JOHANNESBURG – Will the Springboks ditch their Sanzaar partners and skip this year’s Rugby Championship to rather play in a Europe-based Eight Nations competition? That is the big question now after weekend reports linking the Boks to a competition in the northern hemisphere later this year.
It is believed the Boks have been lined up to replace Japan in an eight-team competition, involving the Six Nations sides – England, Wales, Scotland, Italy, France and Ireland – and Fiji. Japan this week withdrew from the proposed competition, forcing organisers to find a suitable replacement.
And apparently the World Cup winners, the Boks, are said to be the organisers’ first choice pick to take on the best Europe has to offer as well as Fiji.
The only problem is that the proposed competition will run from November 14 – at the same time as the newly scheduled Rugby Championship which the Boks are legally obliged to play in due to their commitment and partnership in the Sanzaar alliance. That competition, set to take place in a bio-bubble in New Zealand, is scheduled to be played between the All Blacks, Wallabies, Pumas and Boks, from November 7 to December 12.
Just last month, when news broke that New Zealand were looking to play in a new trans-Tasman, cross Pacific Super Rugby type of competition minus the Springboks from next year, SA Rugby CEO Jurie Roux said he, in turn, was looking at new options, too, for the future and that is would be irresponsible of him if he didn’t have a Plan B and C to consider.

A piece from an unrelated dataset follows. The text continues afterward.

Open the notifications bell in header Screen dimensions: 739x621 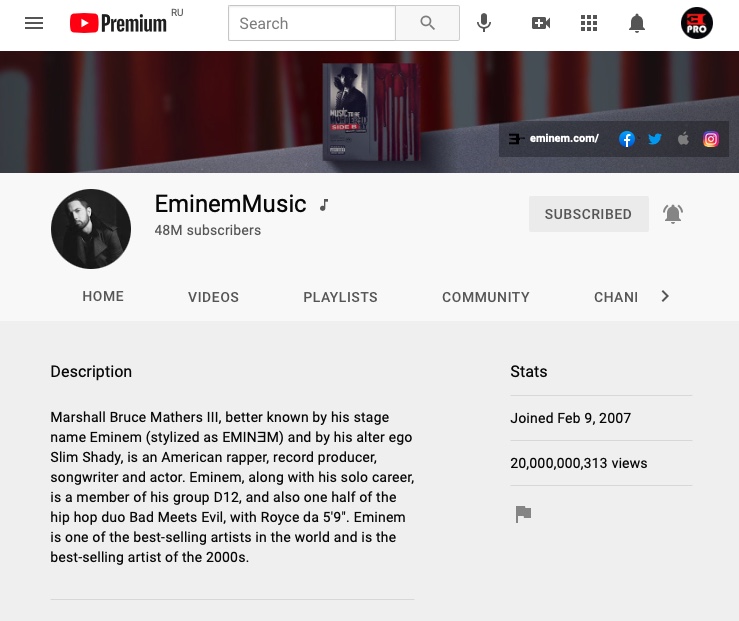637,23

But, Roux also said there were legally binding agreements between the four Sanzaar partners to see out their current deal, which may scupper any chances of the Boks leaving the four-nation partnership early to play in Europe later this year.
The SA Rugby boss has, however, used the word “fluid” on multiple occasions to describe the uncertain future of rugby and its competitions and schedule, implying anything is possible.

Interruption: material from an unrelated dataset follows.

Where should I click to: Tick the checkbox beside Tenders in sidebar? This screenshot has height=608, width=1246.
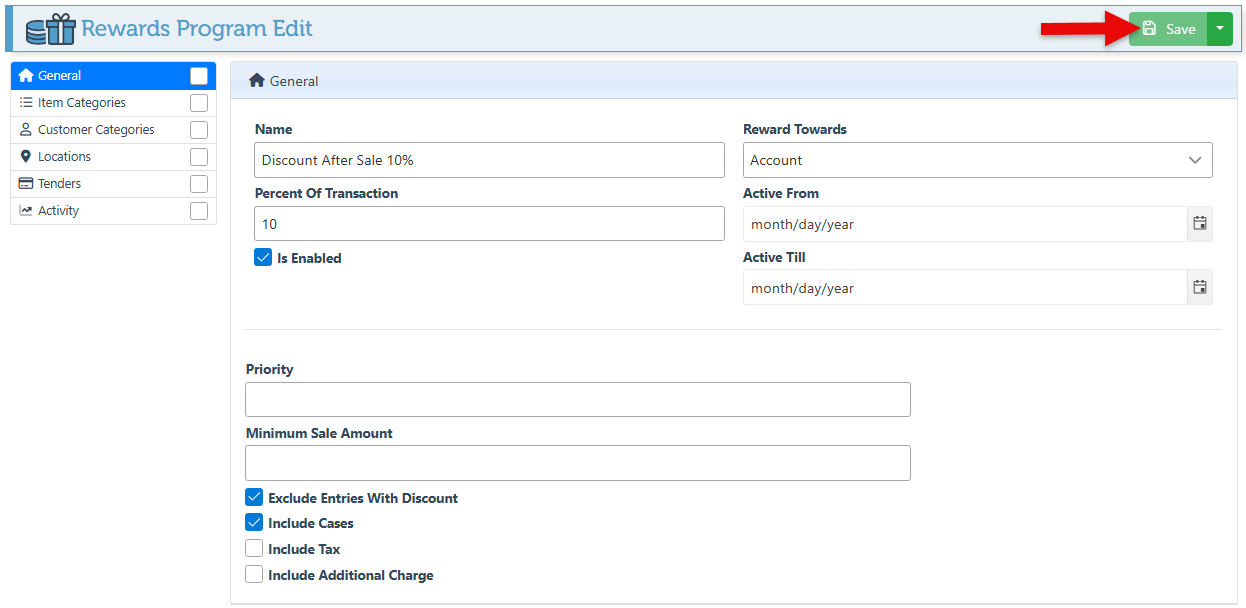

The Springboks playing in any competition though – be it up north or in New Zealand – would be dependent on the national players getting game time domestically first, and there is still no clarity about when rugby will start up again in this country. South Africa’s home-based players haven’t played any rugby since mid-March when the spread and threat of Covid-19 forced all rugby to be suspended, and while the players have been involved in non-contact training for weeks they will only start making contact from today.
A domestic competition involving the four Super Rugby sides as well as the Cheetahs, Griquas and Pumas is in the pipeline, but no dates have been set for the competition to start. The Kings would have played in the Currie Cup-style competition, but last week suspended all activities for the rest of the year because of financial constraints.
Meanwhile, the Cheetahs who, along with the Kings, are set to be chucked out of a proposed bigger South African entry to an expanded Pro 16 competition from next year, believe they are contracted to feature in the Europe-based competition until 2023.
The Cheetahs and Kings joined Pro rugby in 2017 when they were axed from Super Rugby and now face also being axed from Pro rugby in favour of the Bulls, Lions, Sharks and Stormers.
To make “qualification” for Pro rugby fair, Cheetahs boss Harold Verster, allegedly proposed in a meeting of SA Rugby bosses last Friday that the top four teams in this year’s Currie Cup (if that competition gets off the ground) play in Pro rugby next year, according to Rapport newspaper.